The high cost of pressure wire and the invasive medical operation may hinder the application of hemodynamic measurement in clinic [14]. As an alternative method, we introduced a CFD simulations based on DSA data in this study, and calculated the CAFA to help diagnose the ischemia-related carotid artery stenosis. Our results showed a good accuracy between pressure simulation and pressure-wired measurement. Furthermore, using the velocity derived from DSA data to simplify the computational model, we obtained the reliable results within 15 s which made it prepared for the fast analysis in clinic. Previous studies of CFD simulation have focused on coronary artery to assess the hemodynamic characteristics, and fast computation of pressure ratio from coronary angiography, acquired with or without pharmacological hyperemia-induction, is feasible [17, 35]. In our study, the calculated CAFA is 0.942 based DSA data. According to Liu’s study on the functional assessment of stenotic carotid artery by CFD-based pressure gradient evaluation, the value of 0.88 was suggested as an indicator to classify the severe and mild-to-moderate stenosis [21]. However, in Liu’s research, the severity of carotid stenosis was categorized based on peak systolic velocity (PSV) and morphology measured by ultrasound, and it neglected the compensation of collateral circulation and lack direct evidence to identify the ischemia-related carotid stenosis quantitatively. Therefore, with its advantage in saving costs, reducing procedure time and lowering invasive risk, it is necessary to investigate the potential of CFD-based CAFA in screening the ischemia-related carotid artery stenosis, and use the advanced multi-delay multi-parametric pCASL-MRI as a reference.

Even though the selected points showed good agreement between simulation results and the pressure-wired measurements, there was a constant difference between the CFD and in vivo results in Fig. 2a, as well as an outlier in Fig. 3b.
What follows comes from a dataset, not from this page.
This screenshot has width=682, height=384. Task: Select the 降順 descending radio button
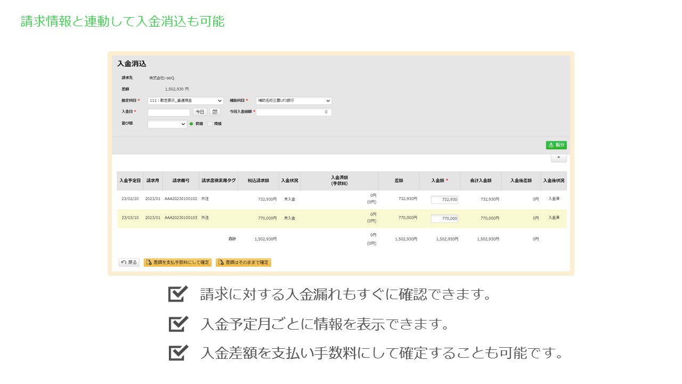tap(210, 124)
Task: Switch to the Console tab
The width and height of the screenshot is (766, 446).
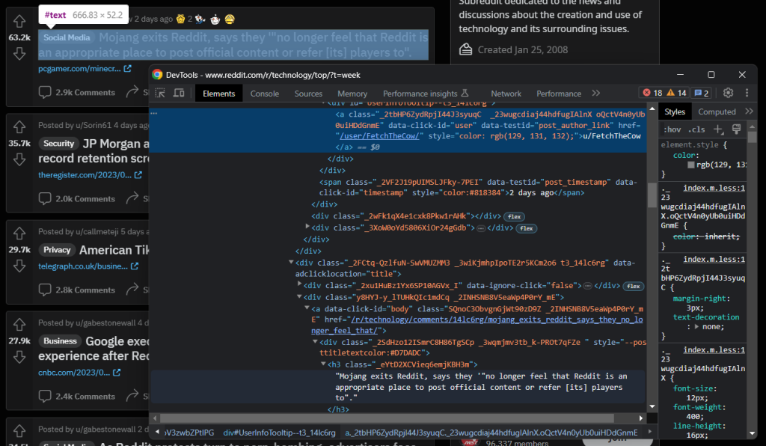Action: click(x=264, y=94)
As the pressure recording is only related to the time and speed when the pressure sensor was pulled back, and the pull-back curves was estimated according to the recording data, it is difficult to realize the absolutely precise fitting during the data processing. Besides, these phenomena may also be caused by the limited resolution of the carotid DSA, especially the region proximal to the stenosis, which may lead to the deviation between reconstructed geometries and in vivo anatomy. Furthermore, only the cross-sectional area was used to calculate the average flow of internal carotid artery, the volume of the simulation domain was not taken into the consideration which may also cause the error. Further adjustment taking a correction of the actual vascular volume into the simulation domain is required, and the improvement of the image quality is also necessary to reduce the deviation caused by geometric effects.

As a preliminary study, we restricted to only one typical patient’s imaging data sets to verify the method of CFD simulation in carotid stenosis. Actually more cases were necessary for a full validation, and a single center study including normal and ischemia cases is needed in the future. Besides, the measurement of CAFA we implemented was according to Han’s introduced procedure [12], and further research on the establishment of standard protocol is necessary.

Conclusions

Despite these limits, our study introduced a noninvasive method to evaluate the hemodynamic disturbance of asymptomatic carotid artery stenosis quantitatively. Based on the DSA data, we simplified the CFD simulation and calculated the pressure-based CAFA index efficiently. The calculated pressure gradient ratio showed a good consistence with the pressure-wired measurement, and the noninvasive CAFA index revealed a functionally nonsignificant stenosis in a 65-year-old man with severe asymptomatic unilateral ICA stenosis, which can be verified by cerebral multi-delay multi-parametric ASL-MRI. Therefore, the DSA based simulation has the potential to be used in studying the relationship between hemodynamic disorder in ICA stenosis and subsequent perfusion variations instead of costly pressure wire. Our current research provided a possibility of noninvasive pressure-based CAFA in screening asymptomatic ischemia-causing carotid stenosis. Further research including normal and ischemia cases should been put on the agenda.